Please transcribe the data that follows without the pictures, keeping every word the same.
─── DATASET RECORDS ───
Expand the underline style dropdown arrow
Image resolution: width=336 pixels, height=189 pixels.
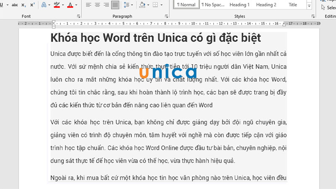tap(6, 5)
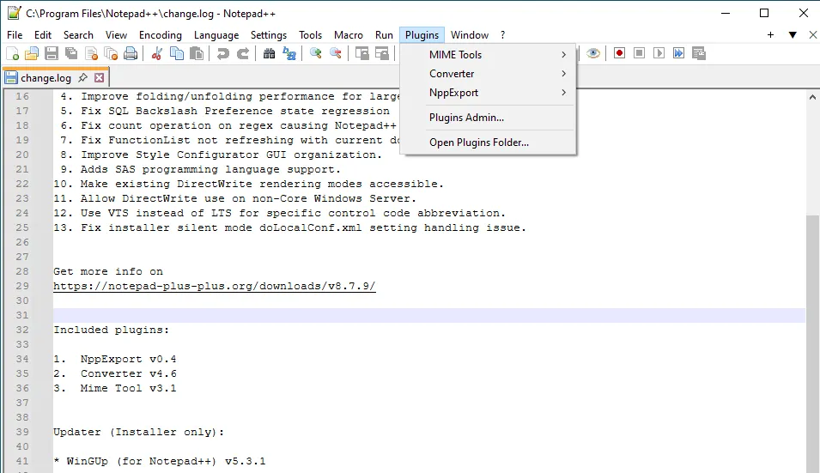Close the change.log tab

tap(99, 78)
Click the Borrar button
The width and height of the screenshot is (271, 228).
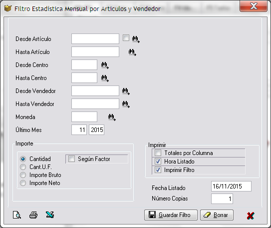tap(217, 215)
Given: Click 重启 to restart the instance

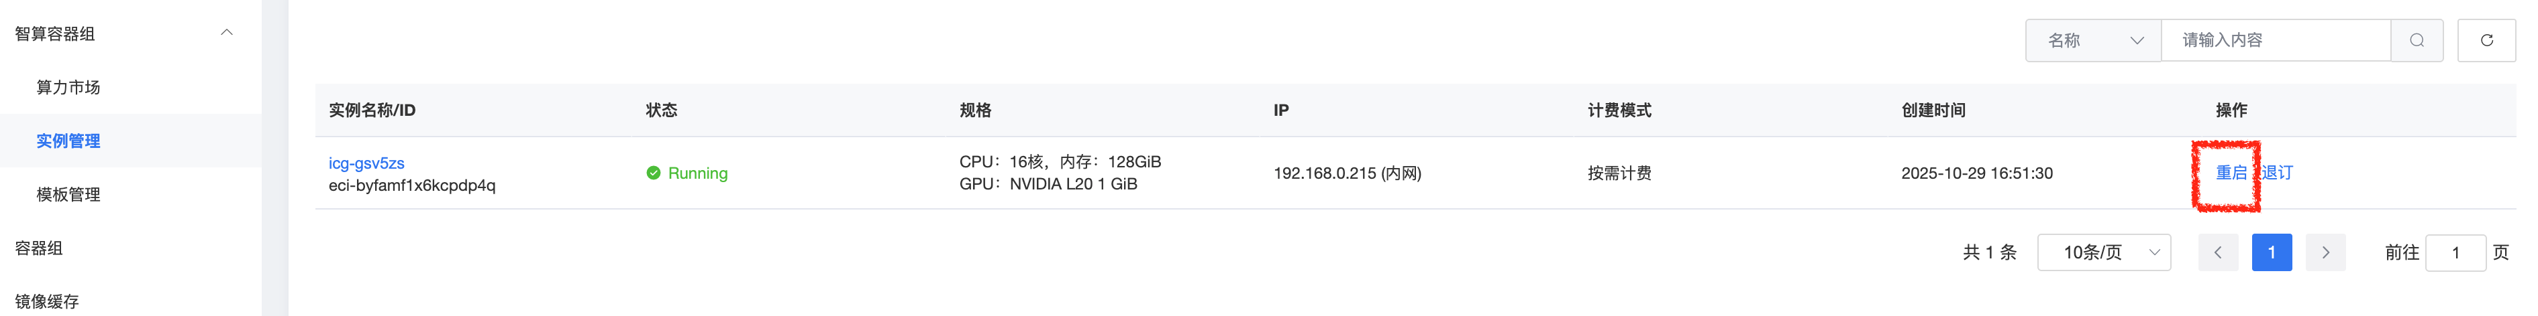Looking at the screenshot, I should click(x=2231, y=173).
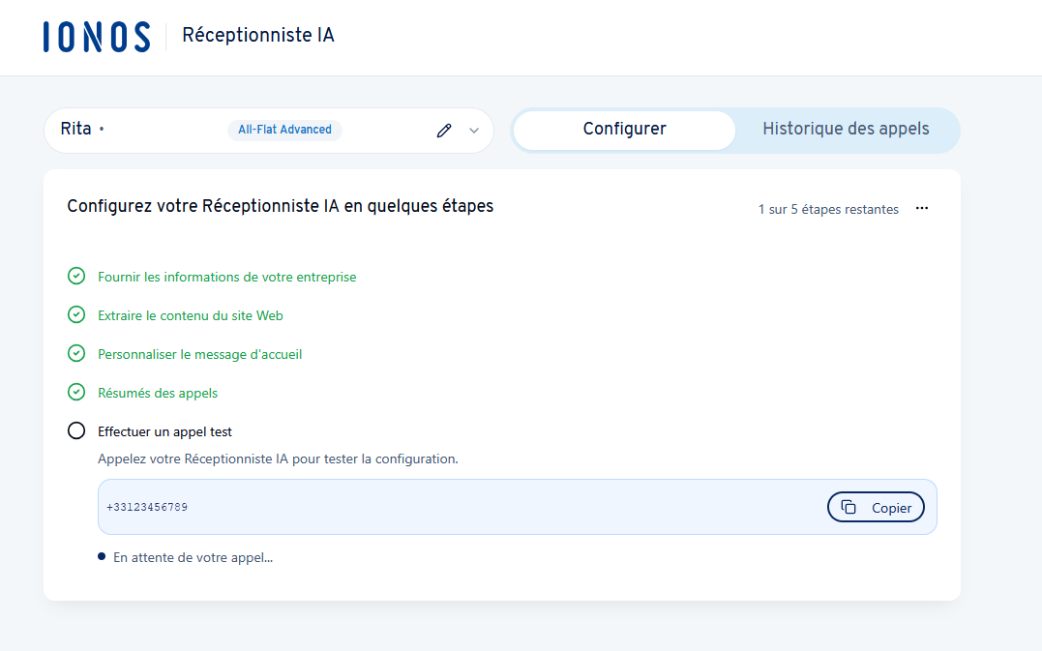Select the empty circle for Effectuer un appel test
The height and width of the screenshot is (651, 1042).
click(x=76, y=431)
───
- PROBLEM SOLUTION:
Expand the underline style dropdown arrow
Image resolution: width=336 pixels, height=189 pixels.
tap(6, 5)
Close the change.log tab

tap(99, 78)
Click the Borrar button
The width and height of the screenshot is (271, 228).
tap(217, 215)
Given: Click 重启 to restart the instance

Looking at the screenshot, I should click(x=2231, y=173).
Select the empty circle for Effectuer un appel test
The height and width of the screenshot is (651, 1042).
click(x=76, y=431)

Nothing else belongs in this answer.